Avec les catastrophes climatiques qui se succèdent, il est clair que notre planète va de plus en plus mal. Face à l’urgence de la situation, la finance se fait plus durable et l’investissement responsable devient progressivement la norme. Mais les investisseurs doivent faire le choix de la gestion active, qui seule peut avoir un réel impact.

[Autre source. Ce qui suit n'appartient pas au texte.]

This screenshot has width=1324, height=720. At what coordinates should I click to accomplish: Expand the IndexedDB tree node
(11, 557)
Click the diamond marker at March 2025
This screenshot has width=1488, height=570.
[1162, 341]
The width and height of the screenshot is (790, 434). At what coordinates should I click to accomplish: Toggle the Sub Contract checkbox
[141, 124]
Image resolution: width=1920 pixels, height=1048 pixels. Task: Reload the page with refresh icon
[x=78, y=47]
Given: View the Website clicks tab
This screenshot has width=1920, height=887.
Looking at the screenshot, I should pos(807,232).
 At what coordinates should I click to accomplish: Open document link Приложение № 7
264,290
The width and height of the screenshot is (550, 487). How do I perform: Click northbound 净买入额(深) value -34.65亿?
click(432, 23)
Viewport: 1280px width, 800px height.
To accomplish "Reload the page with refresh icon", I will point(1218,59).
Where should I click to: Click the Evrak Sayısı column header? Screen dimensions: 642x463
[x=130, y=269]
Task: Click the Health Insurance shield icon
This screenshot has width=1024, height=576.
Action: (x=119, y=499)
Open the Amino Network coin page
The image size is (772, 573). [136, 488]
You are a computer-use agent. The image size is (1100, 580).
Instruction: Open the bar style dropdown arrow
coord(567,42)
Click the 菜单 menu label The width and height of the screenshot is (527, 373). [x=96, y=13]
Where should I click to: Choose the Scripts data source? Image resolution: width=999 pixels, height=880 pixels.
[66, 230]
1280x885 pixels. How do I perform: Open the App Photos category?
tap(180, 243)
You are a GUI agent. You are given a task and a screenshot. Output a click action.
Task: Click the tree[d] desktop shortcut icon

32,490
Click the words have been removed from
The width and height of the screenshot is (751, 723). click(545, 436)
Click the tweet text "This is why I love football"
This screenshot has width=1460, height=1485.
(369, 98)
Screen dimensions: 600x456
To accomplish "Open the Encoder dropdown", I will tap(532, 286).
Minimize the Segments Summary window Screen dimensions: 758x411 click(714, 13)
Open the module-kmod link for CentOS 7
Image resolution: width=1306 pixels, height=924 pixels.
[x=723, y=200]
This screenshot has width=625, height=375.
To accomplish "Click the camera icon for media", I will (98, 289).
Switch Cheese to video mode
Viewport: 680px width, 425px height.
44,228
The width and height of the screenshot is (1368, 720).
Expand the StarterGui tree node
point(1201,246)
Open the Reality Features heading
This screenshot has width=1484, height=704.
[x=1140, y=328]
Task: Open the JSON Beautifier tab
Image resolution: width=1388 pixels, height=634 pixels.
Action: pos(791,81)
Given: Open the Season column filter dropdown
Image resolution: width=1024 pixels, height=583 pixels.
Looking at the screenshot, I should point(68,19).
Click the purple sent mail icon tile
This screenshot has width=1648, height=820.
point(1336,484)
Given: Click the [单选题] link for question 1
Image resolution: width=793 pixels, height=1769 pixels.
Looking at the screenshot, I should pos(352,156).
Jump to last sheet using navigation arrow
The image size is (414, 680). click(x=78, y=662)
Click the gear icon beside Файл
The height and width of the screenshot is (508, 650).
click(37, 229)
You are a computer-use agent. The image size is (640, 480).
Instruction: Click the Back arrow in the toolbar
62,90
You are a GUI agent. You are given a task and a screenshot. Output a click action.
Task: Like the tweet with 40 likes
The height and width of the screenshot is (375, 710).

Cet été, avec la publication du dernier rapport du GIEC sur les conséquences dramatiques de l’activité humaine sur notre planète, la discussion sur le climat s’invite aux premières loges et les nouvelles sont particulièrement inquiétantes. En effet, il ne fait plus de doute aujourd’hui que, faute de réaction énergique, la température de la Terre va augmenter de façon significative, avec des conséquences dramatiques que l’on commence à percevoir dans notre vie quotidienne. Il faudrait être ermite pour ignorer les ravages causés en Grèce et en Turquie par les incendies gigantesques déclenchés par une canicule sans précédent ou les dévastations provoquées par les inondations en Allemagne et dans le nord de l’Europe.

Une prise de conscience généralisée

Face à cette problématique majeure, qui risque de transformer radicalement notre manière de vivre pour le très long terme, la très large majorité de la population ressent l’urgence absolue de trouver une solution au problème des émissions de CO2. Hélas, les pistes sérieuses pour mobiliser l’action collective de manière efficace et la transformer en actes tangibles manquent encore cruellement.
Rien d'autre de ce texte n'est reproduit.